Food additives go through a rigorous approval process
The other factor to consider is the rigorous approval process for food additives in the USA, and other counties. Animal and human models are used in scientific studies to figure out the safe levels in food. To give you a very rough idea, in these studies rats and mice may be fed up to 1000 x per day what would be consumed in an equivalent human diet. Once a safe level is determined, safety factors are added to account for interspecies differences. This is usually a factor of 10, which is quite big in toxicology terms. So roughly speaking, what is found to be safe is reduced by another 10 times as a precaution.
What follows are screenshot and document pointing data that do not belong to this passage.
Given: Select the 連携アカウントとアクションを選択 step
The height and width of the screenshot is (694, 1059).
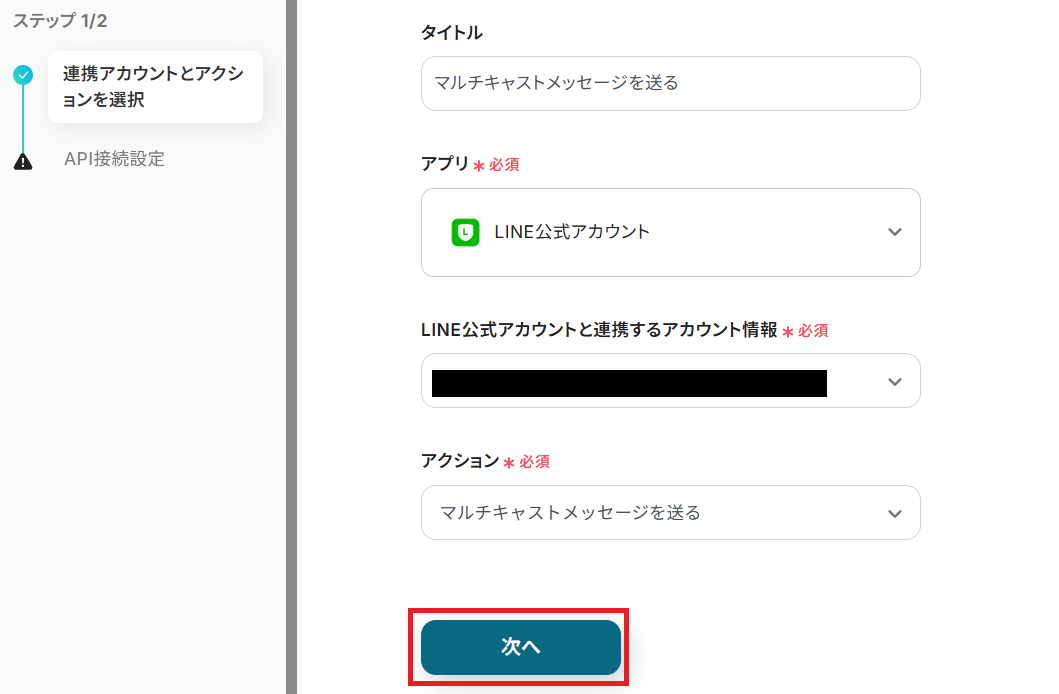Looking at the screenshot, I should 154,87.
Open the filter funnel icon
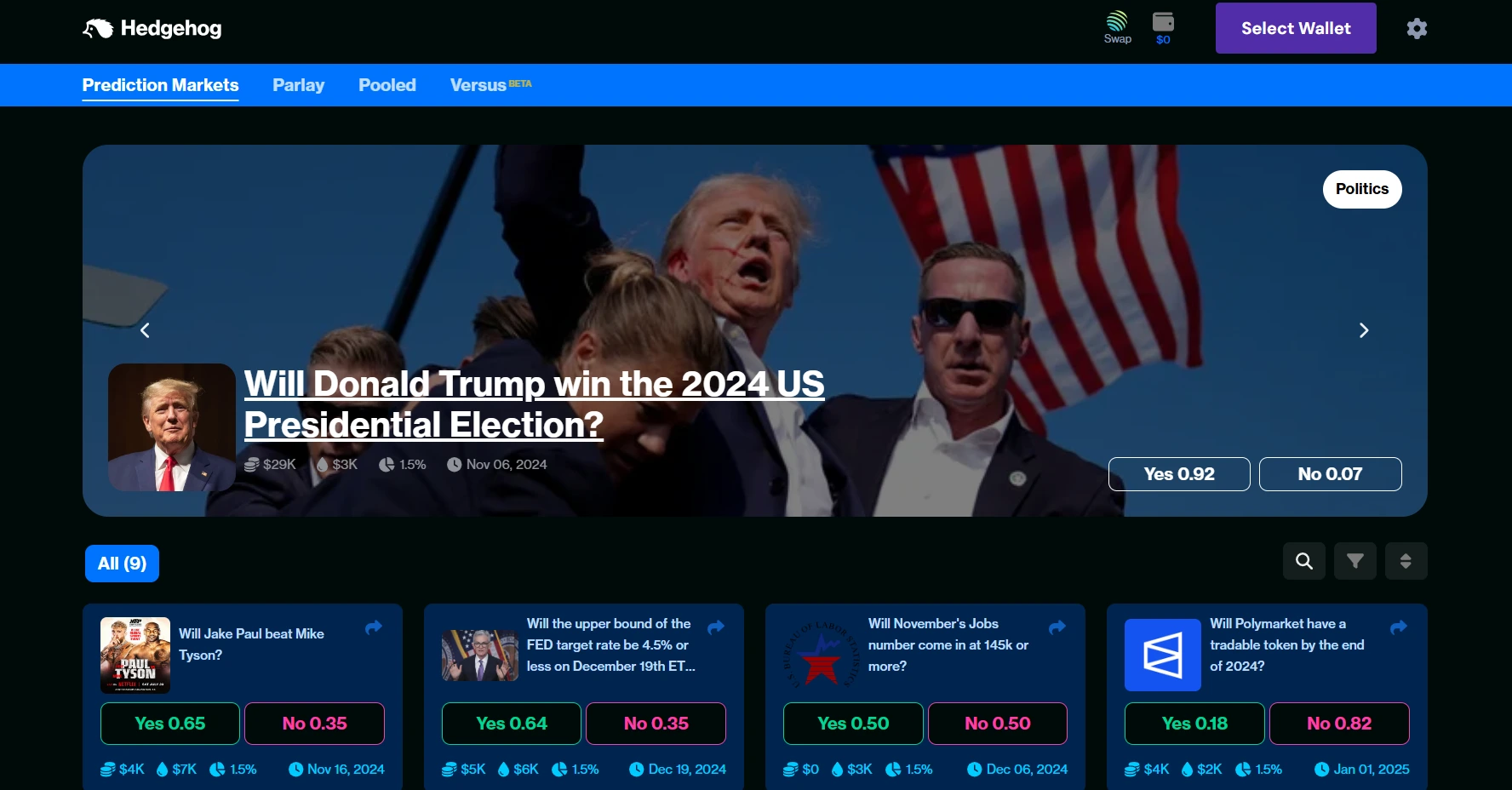The width and height of the screenshot is (1512, 790). coord(1354,561)
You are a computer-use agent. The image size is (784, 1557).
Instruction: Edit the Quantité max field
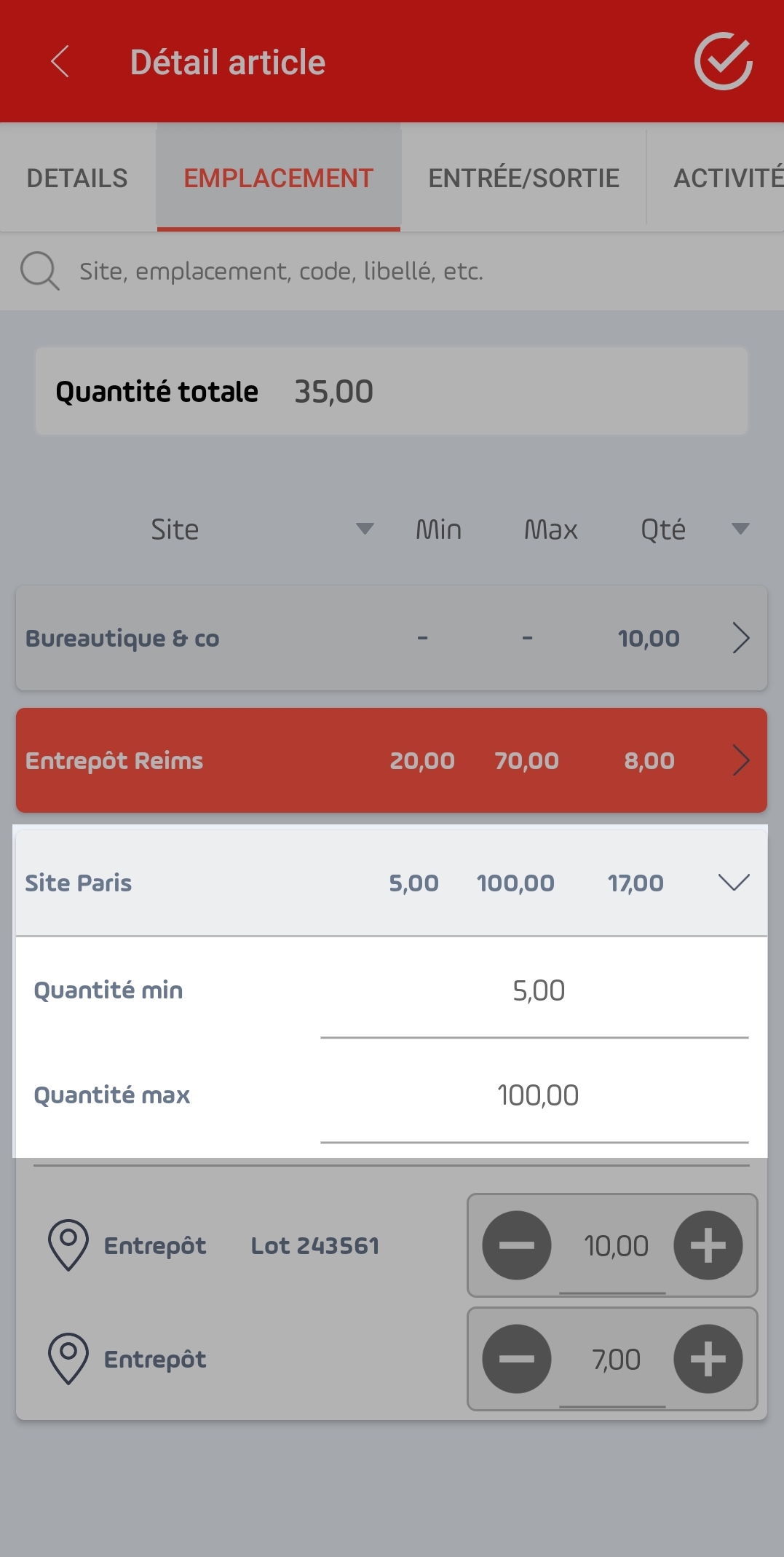click(x=534, y=1097)
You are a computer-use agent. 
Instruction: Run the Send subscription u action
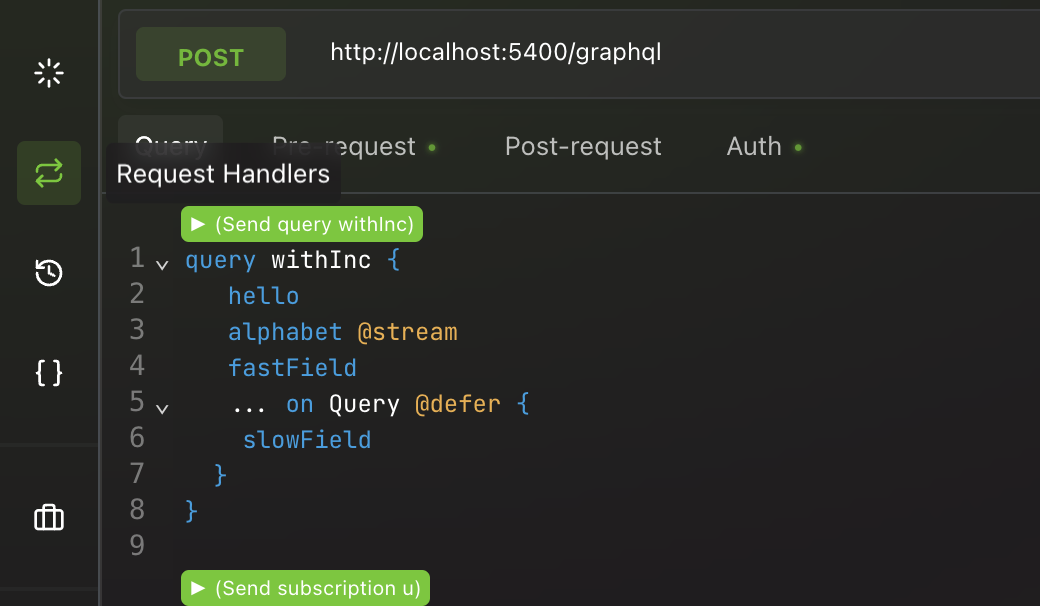pyautogui.click(x=305, y=588)
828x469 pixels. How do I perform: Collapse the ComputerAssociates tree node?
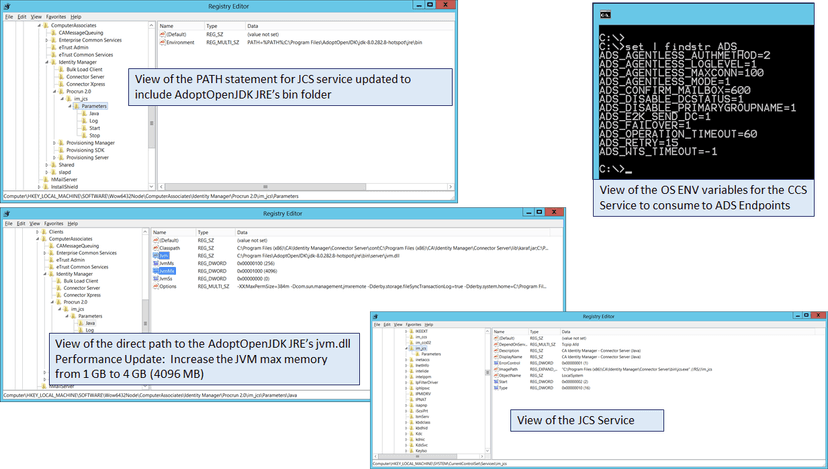[x=40, y=27]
Better than a full sugar soda, but not better than water
Without a doubt, diet soda is a much better choice than a full sugar soda. Sugar (specifically the fructose part) acts like a chronic toxin. Our livers struggle to break down fructose, it’s one of the main reasons high sugar packaged foods are so unhealthy. However, artificially sweetened products may come with their own issues. Addiction to sweetness may be more than just our body’s response. It could be that the taste factors into our cravings.
Having a diet coke occasionally might not be as bad for you as many scaremongers would lead you to believe. Just remember that nothing beats pure water in terms of a healthy beverage choice.